ÜLKEMİZDEKİ “HACILIK” STATÜSÜ
Ülkemizde kullanılan şu, “Hacılık Statüsüne” burada biraz gireyim ki kavramlara doğru anlam vermediğimiz için ne tür hatalara düştüğümüzü bir nebzecik olsun görelim:
Biraz önce Yağcı Kardeş’imle ilgili bölümün sonunda konuya birazcık değinmiştim.
Kısaca; “hacı” diye; hacc farizasını elan yani hali hazır yerine getiriyor olmakta olana denildiğini, yoksa bu farizayı yerine getirerek dönen insanlara artık teknik anlamda “hacı” denilemeyeceğini belirtmiştik. Devamla da namaz kılana namazcı, oruç tutana oruççu demediğimiz, hatta böyle bir şey dersek biraz da abes kaçacağını söylemiştik. Bu hatalı algılamamızı bir kenara bırakalım ve; haccın gerçek manasıyla bir sabır sınaması olduğunu, ayrıca iyilikten yana ve kötülüğe karşı durmanın, kötülüğe başkaldırının bir sembolü olduğunu söyleyerek konumuza dönüş yapalım…
Bakınız Cenabı Allah Hümeze Suresi 2, 3 ve 4. ayetlerinde ne buyuruyor?
“O ki, mal toplamış ve onu yani topladıklarını sayıp durmuştur. Malının yani topladıklarının kendisini ebedi kılacağını zanneder. Hayır ! Andolsun ki O, Hutame’ye yani Allah’ın tutuşturulmuş, tırmanıp kalplerin ta üstüne çıkan ateşi’ne atılacaktır.”
Burada sözü edilen, “mal biriktirip sayma ile o malı biriktiren kişinin, o mal ya da mevkiinin kendisini ebedi kılacağını sanması” konusunu biraz açmamız gerekir.

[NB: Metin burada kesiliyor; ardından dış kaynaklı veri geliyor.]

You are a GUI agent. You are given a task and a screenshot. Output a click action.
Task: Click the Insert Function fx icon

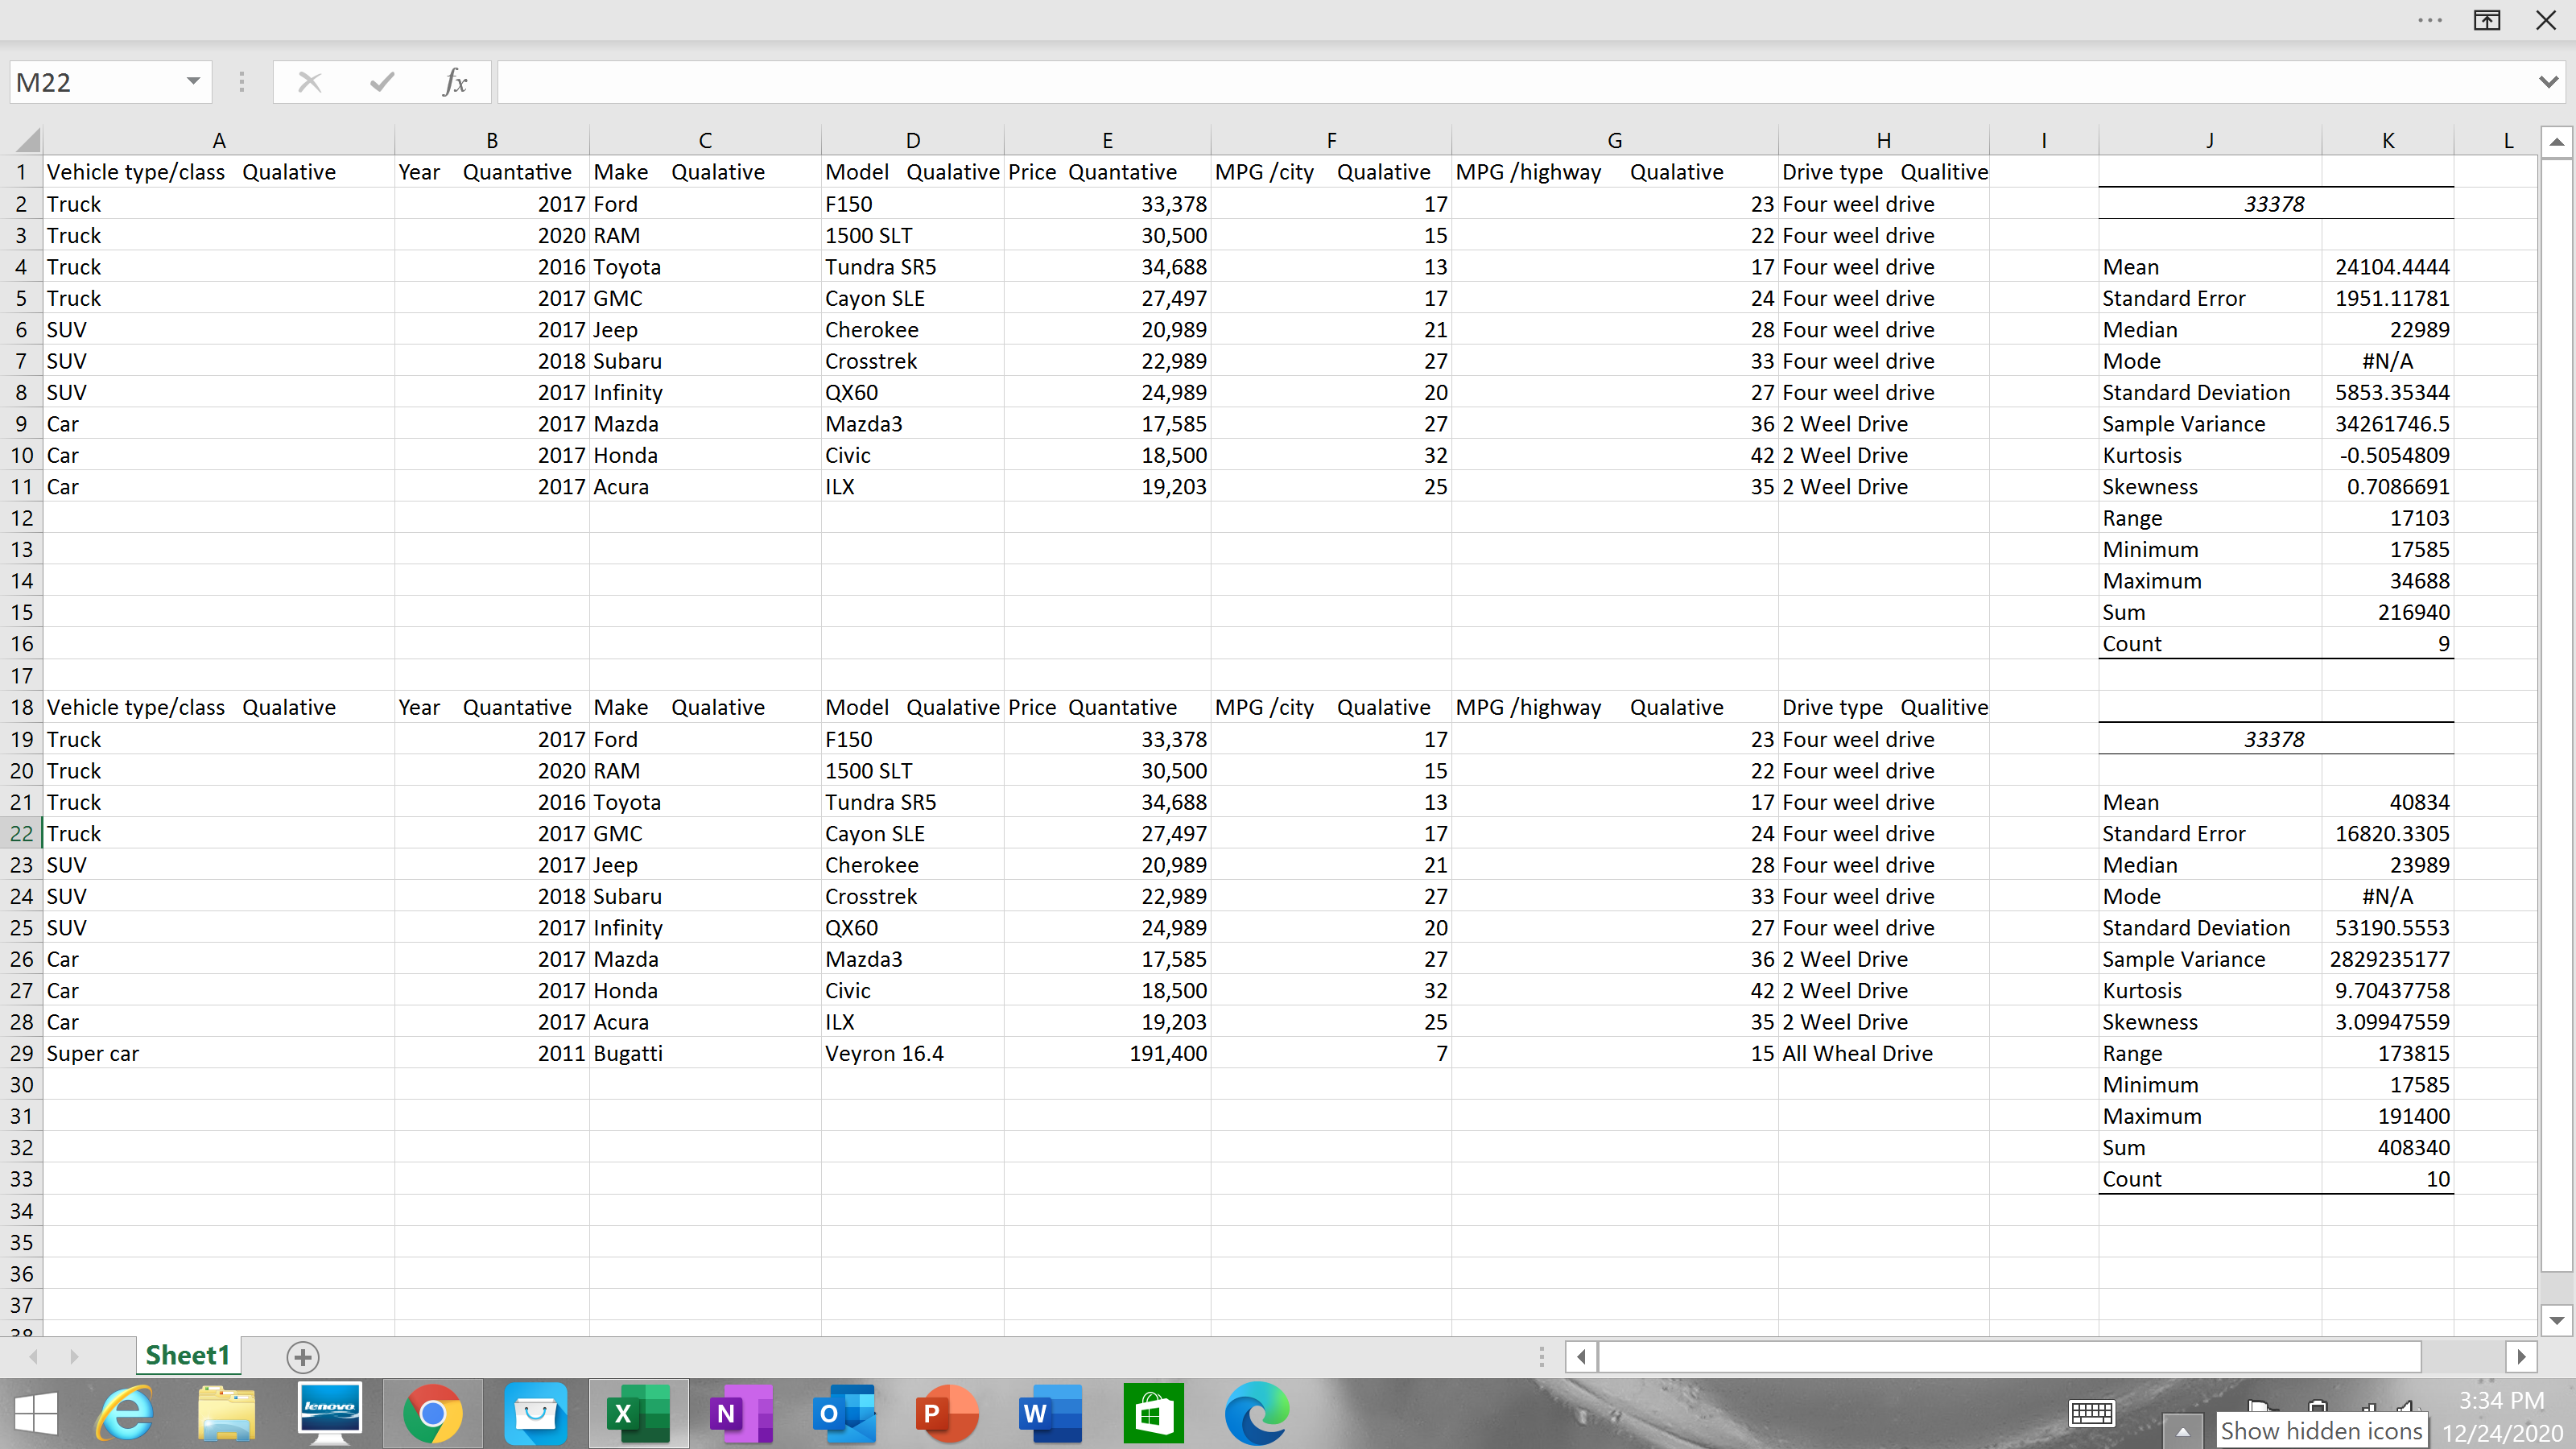point(455,82)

Bir kere bu mal biriktirip onu sayma eylemi, sadece mal olmayıp, dünyalık mevkii, şan ve şöhretler de buraya dahildir. Burada önemli olan unsur, biriktirip sayılan mal, mevki, şan ve şöhret gibi şeylerin sırf dünya hayatının gayesi edinilmesi durumudur. Yoksa bu türden şeyler elbet kazanılmalı ancak, sırf dünya hayatının gayesi edinilmemeli. Bütün bunlar elbette dünyada kazanılır.! Ancak bu kazanımlarda ve harcamasında (tasarrufunda) Allah rızası da güdülmeli; O’ndan hem dünyalık, hem ahretlik hem de rızası beklenilmeli!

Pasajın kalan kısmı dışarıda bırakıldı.